### TRY IT
Please restate the entries verbatim. The copy should hold no pictures.

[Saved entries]
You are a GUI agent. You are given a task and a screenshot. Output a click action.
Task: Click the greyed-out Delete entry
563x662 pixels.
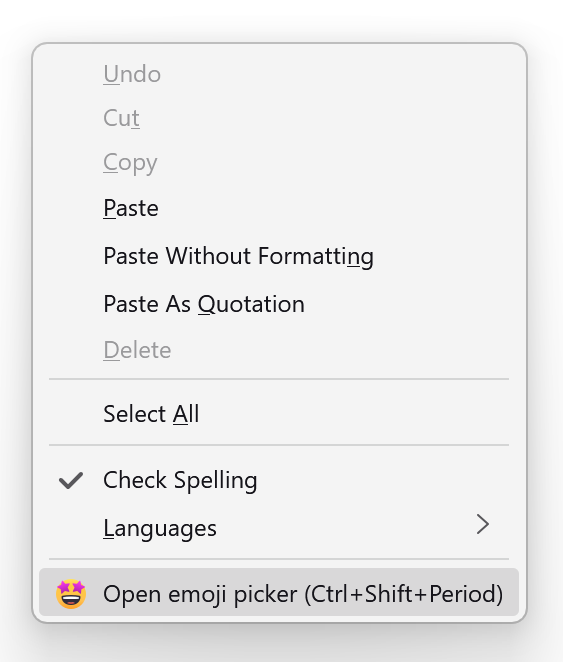tap(279, 350)
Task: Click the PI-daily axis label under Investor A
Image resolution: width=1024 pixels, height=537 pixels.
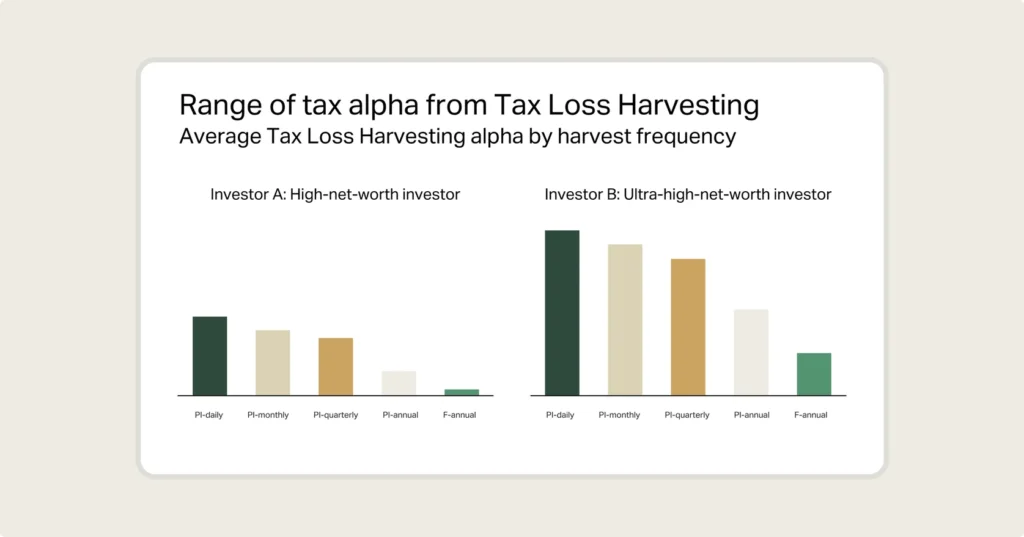Action: [209, 415]
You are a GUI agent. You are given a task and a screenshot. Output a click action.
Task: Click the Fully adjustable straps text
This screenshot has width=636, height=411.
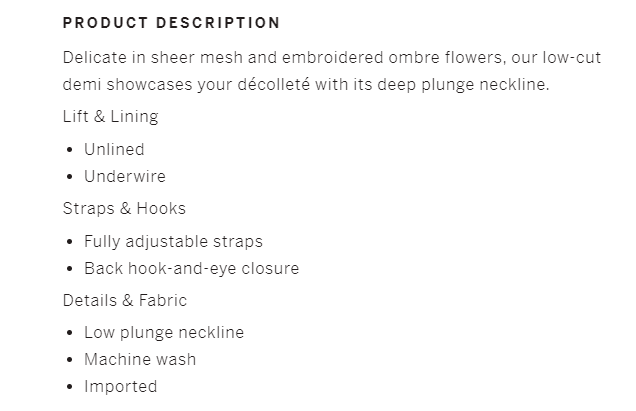pos(173,241)
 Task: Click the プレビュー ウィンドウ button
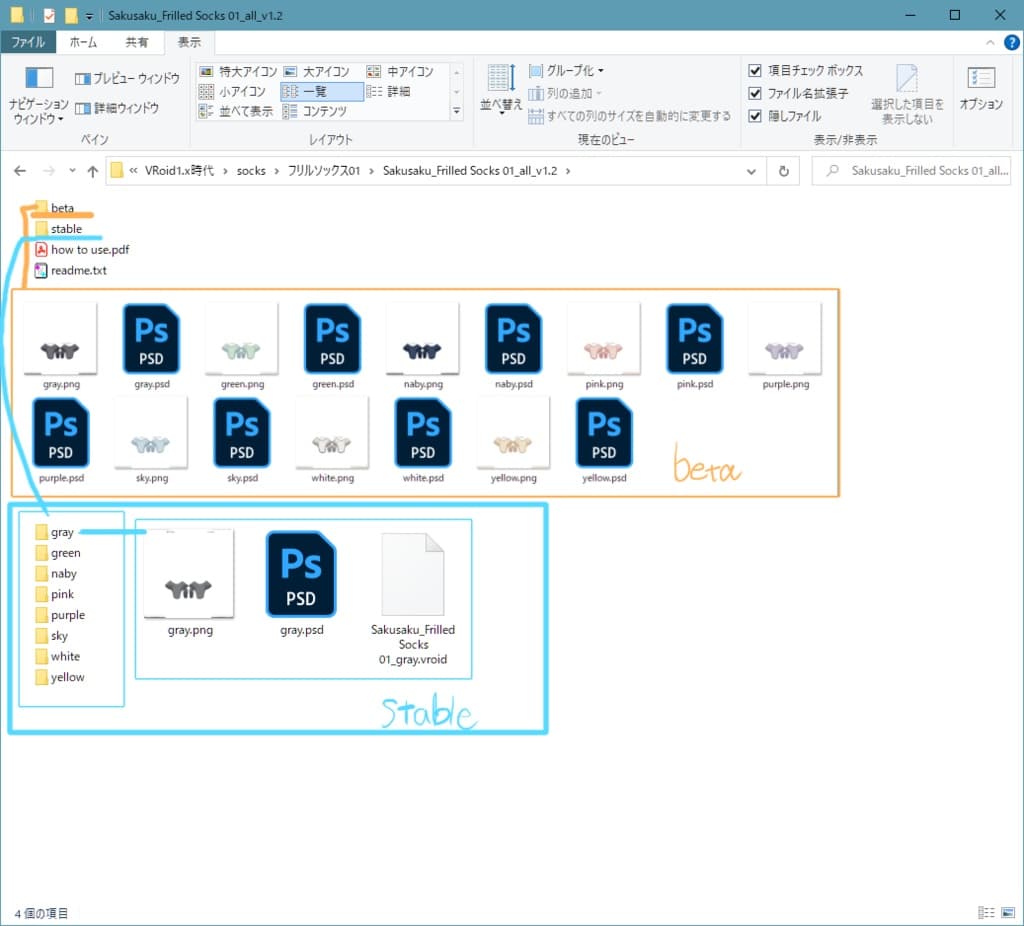[x=127, y=79]
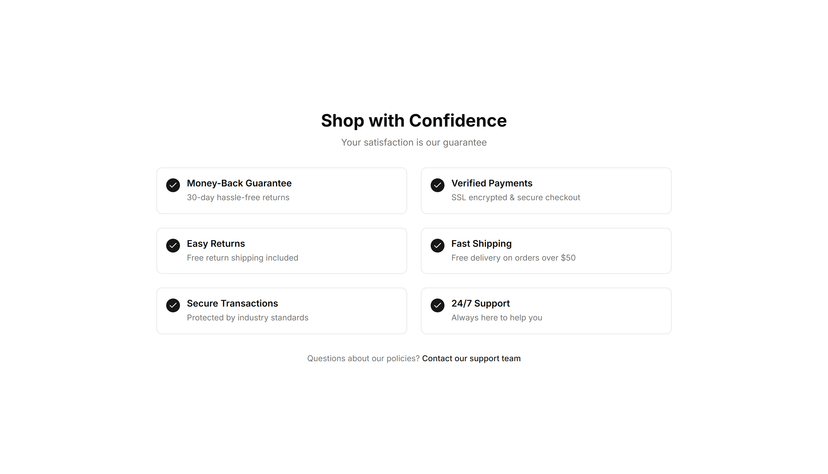Click Protected by industry standards text
This screenshot has width=828, height=474.
(x=248, y=318)
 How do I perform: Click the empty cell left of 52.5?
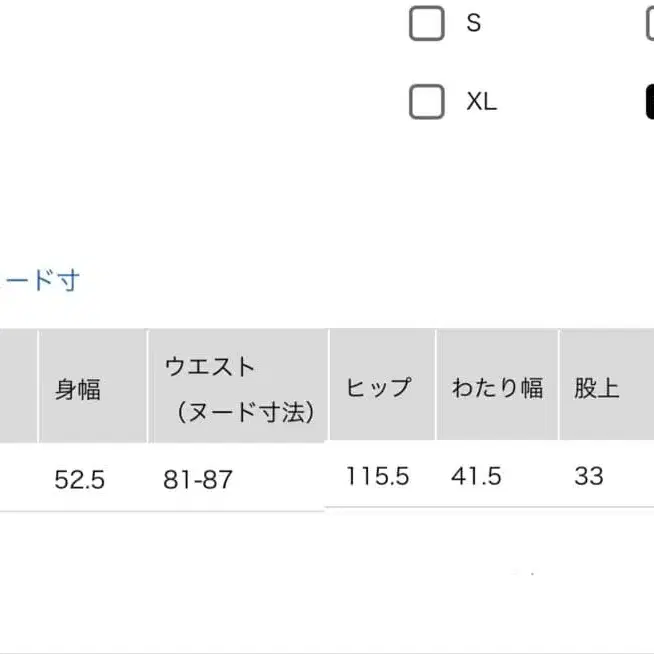click(18, 478)
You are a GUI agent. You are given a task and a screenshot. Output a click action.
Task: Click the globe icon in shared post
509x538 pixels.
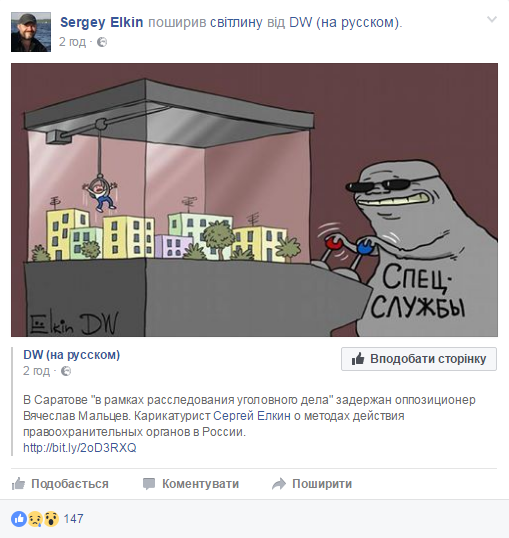[66, 371]
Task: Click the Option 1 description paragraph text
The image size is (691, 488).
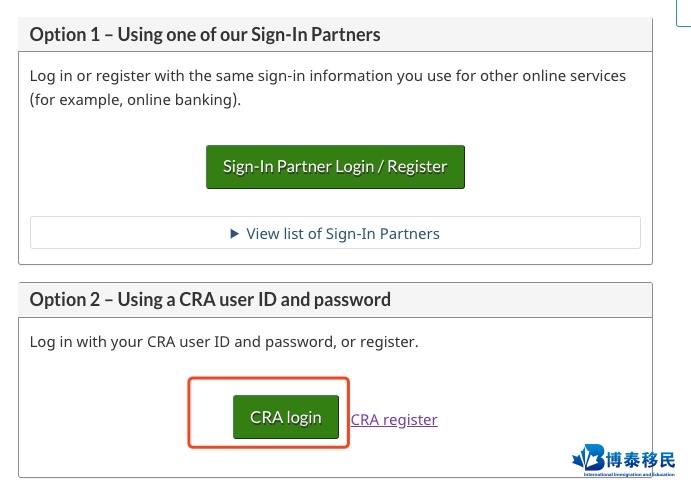Action: (x=327, y=88)
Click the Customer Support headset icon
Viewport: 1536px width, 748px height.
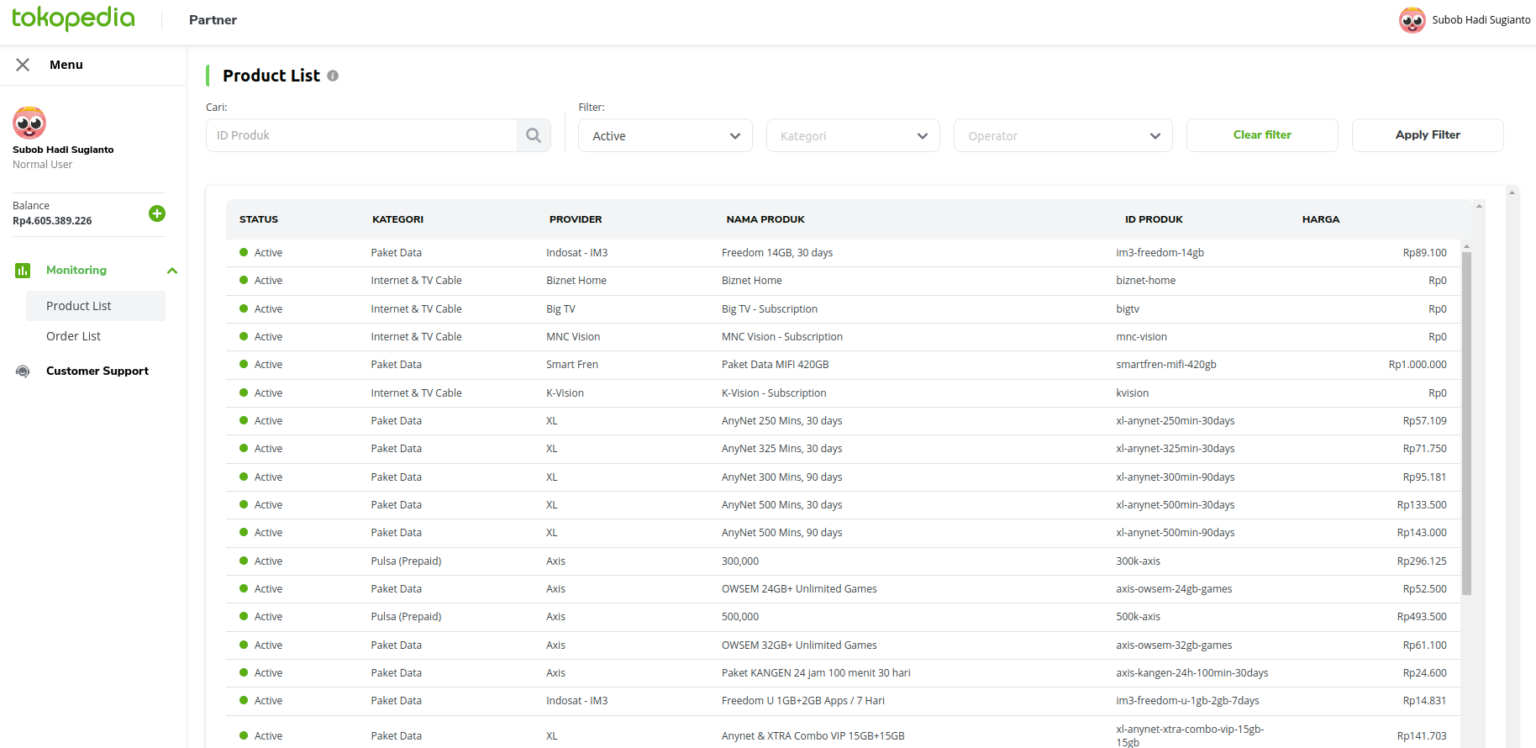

### SOLUTION BELOW
You are a GUI agent. You are given a task and a screenshot. Output a click action.
Task: Click the greyed-out Delete entry
563x662 pixels.
tap(279, 350)
Task: Click the PI-daily axis label under Investor A
Image resolution: width=1024 pixels, height=537 pixels.
Action: [209, 415]
You are a GUI agent. You are given a task and a screenshot. Output a click action.
Task: Click the Fully adjustable straps text
This screenshot has width=636, height=411.
pos(173,241)
 Task: Click the プレビュー ウィンドウ button
[x=127, y=79]
Click Protected by industry standards text
This screenshot has width=828, height=474.
(x=248, y=318)
 How do I perform: Click the empty cell left of 52.5?
click(18, 478)
You are a GUI agent. You are given a task and a screenshot. Output a click action.
Task: Click the globe icon in shared post
509x538 pixels.
[66, 371]
Task: Click the Option 1 description paragraph text
The image size is (691, 488).
Action: (x=327, y=88)
Click the Customer Support headset icon
Viewport: 1536px width, 748px height.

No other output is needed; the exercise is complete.